(Available records begins)
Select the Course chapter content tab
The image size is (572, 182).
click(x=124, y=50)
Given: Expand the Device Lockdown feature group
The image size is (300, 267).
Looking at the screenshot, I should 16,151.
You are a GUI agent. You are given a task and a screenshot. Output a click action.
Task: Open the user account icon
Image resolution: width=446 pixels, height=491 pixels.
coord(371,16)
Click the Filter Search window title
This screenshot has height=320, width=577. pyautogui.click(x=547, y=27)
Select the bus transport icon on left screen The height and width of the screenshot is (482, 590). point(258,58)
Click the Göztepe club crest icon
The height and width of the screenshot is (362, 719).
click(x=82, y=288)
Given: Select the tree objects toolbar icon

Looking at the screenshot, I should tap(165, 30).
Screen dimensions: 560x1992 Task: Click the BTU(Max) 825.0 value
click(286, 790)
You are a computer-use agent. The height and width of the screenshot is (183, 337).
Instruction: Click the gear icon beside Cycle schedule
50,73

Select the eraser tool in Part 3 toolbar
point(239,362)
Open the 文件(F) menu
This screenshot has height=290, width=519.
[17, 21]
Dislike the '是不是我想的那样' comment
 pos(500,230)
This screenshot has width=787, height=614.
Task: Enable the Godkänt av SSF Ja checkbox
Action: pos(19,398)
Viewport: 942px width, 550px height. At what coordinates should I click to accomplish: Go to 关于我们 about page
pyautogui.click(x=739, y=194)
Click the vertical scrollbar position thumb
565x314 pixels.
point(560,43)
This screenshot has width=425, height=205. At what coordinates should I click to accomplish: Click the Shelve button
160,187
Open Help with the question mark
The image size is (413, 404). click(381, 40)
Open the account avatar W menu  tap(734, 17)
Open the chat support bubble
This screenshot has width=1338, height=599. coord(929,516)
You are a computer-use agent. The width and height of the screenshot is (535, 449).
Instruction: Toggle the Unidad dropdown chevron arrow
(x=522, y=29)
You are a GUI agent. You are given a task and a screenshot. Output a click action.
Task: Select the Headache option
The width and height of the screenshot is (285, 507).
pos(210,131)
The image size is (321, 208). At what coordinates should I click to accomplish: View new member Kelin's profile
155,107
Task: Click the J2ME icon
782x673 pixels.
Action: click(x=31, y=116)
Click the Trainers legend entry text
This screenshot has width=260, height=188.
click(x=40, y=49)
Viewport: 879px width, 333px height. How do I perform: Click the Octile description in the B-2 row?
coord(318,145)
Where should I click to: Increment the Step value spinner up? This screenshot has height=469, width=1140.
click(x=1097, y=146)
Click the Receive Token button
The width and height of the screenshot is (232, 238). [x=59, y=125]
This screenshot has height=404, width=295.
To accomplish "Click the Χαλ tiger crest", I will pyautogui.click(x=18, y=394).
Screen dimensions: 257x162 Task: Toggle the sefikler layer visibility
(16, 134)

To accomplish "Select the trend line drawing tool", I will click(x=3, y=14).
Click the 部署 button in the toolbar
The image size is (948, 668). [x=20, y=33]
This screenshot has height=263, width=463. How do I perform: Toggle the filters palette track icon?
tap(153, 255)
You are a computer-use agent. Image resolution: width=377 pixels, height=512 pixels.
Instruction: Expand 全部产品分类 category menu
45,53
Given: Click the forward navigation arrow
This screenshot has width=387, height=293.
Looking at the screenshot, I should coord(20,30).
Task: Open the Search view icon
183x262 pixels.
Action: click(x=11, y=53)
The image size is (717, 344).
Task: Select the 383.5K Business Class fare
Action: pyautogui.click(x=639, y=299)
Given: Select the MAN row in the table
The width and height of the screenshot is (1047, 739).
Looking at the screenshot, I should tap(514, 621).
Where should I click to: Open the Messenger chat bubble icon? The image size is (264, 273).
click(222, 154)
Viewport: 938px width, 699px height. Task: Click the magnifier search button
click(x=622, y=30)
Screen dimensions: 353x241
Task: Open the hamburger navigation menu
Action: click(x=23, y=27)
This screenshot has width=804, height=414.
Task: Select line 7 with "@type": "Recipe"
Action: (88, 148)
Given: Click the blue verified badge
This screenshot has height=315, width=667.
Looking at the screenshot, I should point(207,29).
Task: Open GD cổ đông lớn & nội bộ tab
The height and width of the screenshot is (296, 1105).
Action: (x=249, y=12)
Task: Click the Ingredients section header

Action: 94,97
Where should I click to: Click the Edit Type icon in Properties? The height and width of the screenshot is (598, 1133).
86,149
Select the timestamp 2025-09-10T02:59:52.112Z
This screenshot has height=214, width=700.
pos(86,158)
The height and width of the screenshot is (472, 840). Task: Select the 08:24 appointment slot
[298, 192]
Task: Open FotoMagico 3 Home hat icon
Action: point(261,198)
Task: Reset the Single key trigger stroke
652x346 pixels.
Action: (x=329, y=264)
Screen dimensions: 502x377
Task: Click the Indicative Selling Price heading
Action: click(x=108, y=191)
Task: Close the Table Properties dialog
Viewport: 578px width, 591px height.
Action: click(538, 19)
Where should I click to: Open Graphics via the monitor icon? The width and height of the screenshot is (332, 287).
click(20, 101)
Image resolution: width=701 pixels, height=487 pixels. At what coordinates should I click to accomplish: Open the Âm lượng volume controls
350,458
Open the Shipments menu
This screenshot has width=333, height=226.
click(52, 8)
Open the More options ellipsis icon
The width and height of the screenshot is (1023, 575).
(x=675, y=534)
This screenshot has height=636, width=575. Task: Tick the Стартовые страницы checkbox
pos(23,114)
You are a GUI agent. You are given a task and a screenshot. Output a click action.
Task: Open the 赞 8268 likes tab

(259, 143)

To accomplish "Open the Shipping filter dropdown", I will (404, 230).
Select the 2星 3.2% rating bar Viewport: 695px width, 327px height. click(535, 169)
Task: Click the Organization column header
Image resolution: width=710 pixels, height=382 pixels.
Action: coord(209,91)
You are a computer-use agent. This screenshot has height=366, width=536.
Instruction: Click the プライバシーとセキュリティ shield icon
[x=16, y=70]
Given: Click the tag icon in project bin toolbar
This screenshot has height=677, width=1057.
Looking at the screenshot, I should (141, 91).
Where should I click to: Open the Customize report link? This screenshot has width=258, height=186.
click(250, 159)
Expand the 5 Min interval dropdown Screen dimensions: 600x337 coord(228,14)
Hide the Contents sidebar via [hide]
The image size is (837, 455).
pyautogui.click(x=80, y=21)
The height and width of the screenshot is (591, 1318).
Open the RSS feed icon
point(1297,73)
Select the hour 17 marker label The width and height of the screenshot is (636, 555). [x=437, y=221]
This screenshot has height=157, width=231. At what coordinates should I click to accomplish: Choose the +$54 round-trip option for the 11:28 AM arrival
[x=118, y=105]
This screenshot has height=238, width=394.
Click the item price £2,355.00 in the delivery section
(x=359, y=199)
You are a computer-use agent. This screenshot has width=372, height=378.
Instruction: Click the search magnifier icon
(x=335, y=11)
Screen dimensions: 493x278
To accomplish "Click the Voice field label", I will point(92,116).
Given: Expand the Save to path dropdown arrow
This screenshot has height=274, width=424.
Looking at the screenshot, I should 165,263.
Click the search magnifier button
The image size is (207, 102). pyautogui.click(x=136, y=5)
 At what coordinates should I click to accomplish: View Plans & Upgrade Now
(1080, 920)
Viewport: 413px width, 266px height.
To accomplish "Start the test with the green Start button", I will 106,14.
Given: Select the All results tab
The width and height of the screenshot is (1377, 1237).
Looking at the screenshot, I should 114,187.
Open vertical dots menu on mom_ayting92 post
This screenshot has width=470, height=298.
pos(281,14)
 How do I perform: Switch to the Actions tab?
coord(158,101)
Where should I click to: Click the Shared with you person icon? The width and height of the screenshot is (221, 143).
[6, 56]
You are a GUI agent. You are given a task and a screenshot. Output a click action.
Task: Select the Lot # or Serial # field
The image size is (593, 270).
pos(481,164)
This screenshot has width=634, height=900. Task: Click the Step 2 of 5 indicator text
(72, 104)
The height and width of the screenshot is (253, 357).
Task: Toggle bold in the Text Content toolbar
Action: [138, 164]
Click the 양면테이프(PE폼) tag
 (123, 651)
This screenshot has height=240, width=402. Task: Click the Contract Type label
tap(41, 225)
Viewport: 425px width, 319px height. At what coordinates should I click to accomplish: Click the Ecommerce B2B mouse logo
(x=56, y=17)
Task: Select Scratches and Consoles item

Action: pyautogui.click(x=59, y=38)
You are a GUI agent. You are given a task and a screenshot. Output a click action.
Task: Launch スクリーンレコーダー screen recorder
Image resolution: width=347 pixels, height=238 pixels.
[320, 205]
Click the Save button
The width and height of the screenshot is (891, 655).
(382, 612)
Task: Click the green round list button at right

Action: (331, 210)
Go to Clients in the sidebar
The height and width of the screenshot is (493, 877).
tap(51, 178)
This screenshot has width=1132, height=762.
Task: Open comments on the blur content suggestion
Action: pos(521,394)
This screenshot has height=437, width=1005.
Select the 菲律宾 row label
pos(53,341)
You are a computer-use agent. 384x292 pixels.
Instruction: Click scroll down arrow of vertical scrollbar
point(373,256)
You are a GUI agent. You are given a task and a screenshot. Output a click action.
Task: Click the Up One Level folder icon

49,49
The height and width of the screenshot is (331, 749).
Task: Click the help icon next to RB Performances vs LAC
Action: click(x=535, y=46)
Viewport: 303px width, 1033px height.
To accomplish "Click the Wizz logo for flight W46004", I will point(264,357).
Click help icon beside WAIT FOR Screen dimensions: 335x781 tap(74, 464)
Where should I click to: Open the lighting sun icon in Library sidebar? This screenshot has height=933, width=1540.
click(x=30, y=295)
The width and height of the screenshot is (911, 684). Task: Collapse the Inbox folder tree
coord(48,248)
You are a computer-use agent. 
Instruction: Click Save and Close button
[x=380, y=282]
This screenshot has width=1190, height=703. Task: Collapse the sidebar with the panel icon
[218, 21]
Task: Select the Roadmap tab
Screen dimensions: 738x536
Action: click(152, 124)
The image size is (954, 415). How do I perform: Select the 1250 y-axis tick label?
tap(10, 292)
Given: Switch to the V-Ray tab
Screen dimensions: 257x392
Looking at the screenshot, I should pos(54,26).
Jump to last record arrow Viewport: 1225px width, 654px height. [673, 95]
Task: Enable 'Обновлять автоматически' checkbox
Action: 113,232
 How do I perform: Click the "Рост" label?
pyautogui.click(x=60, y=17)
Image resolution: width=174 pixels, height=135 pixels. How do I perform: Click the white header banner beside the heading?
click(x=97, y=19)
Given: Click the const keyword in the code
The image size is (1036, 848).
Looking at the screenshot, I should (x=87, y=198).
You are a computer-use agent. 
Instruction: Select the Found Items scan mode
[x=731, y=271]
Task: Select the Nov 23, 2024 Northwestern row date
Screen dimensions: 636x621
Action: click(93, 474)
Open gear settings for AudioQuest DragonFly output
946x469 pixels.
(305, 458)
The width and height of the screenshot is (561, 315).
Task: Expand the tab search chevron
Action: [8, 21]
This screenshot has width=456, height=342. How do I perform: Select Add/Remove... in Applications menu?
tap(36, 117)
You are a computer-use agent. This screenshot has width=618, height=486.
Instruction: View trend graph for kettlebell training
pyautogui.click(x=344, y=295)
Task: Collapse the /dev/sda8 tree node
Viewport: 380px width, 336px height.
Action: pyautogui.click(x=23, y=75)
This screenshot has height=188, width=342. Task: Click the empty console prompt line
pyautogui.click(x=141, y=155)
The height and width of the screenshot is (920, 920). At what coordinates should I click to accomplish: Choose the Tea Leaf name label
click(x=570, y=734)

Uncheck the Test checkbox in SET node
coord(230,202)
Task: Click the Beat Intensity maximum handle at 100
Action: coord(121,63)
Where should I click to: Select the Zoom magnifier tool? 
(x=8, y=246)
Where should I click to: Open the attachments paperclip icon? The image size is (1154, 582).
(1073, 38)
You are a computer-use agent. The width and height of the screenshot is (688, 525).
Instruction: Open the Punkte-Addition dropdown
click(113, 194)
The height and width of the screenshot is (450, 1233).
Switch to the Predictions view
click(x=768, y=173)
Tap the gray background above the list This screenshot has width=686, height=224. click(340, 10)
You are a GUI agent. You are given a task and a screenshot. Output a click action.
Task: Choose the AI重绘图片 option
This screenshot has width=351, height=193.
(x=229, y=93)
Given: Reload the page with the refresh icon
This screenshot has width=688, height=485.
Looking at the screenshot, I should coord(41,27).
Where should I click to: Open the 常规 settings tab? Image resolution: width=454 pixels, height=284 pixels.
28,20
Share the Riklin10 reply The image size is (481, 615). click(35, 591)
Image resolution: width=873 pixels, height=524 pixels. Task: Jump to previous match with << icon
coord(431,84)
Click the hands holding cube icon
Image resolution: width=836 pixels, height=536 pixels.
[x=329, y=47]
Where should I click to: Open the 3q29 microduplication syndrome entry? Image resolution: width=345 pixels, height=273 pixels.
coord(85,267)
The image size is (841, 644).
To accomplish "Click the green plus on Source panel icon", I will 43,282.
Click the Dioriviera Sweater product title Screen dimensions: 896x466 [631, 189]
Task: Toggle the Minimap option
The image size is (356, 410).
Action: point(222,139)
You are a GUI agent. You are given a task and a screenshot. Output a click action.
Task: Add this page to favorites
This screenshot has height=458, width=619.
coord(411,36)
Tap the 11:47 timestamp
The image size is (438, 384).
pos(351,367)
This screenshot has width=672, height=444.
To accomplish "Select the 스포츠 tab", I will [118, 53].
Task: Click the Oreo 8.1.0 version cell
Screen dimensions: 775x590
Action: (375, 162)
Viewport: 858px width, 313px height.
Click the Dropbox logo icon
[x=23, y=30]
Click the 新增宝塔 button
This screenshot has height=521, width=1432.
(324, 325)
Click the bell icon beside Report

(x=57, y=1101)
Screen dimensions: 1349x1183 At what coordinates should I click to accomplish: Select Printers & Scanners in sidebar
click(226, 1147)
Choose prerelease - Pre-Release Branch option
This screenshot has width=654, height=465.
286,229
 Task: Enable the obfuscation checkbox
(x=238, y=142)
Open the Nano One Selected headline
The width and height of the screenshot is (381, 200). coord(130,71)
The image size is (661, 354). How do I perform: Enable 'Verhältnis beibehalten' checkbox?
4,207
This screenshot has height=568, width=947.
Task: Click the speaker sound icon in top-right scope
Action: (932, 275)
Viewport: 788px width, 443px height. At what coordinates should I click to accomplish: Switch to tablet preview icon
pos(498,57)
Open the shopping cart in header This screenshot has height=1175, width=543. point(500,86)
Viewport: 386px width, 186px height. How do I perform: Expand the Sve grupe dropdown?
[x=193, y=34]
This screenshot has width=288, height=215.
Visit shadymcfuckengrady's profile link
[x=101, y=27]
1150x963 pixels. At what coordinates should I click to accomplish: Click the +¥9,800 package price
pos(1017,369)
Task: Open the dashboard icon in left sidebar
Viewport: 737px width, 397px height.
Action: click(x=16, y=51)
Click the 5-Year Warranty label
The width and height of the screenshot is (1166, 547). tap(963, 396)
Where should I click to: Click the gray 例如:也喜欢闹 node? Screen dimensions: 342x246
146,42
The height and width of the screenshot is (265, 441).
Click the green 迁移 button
(Available records ends)
- [The problem]:
Above are the records; from them, give again exactly the lines from the one containing "The image size is (321, 208)." to the one containing "Task: Click the J2ME icon", both lines included, and nothing more.

- [Answer to this task]:
The image size is (321, 208). At what coordinates should I click to accomplish: View new member Kelin's profile
155,107
Task: Click the J2ME icon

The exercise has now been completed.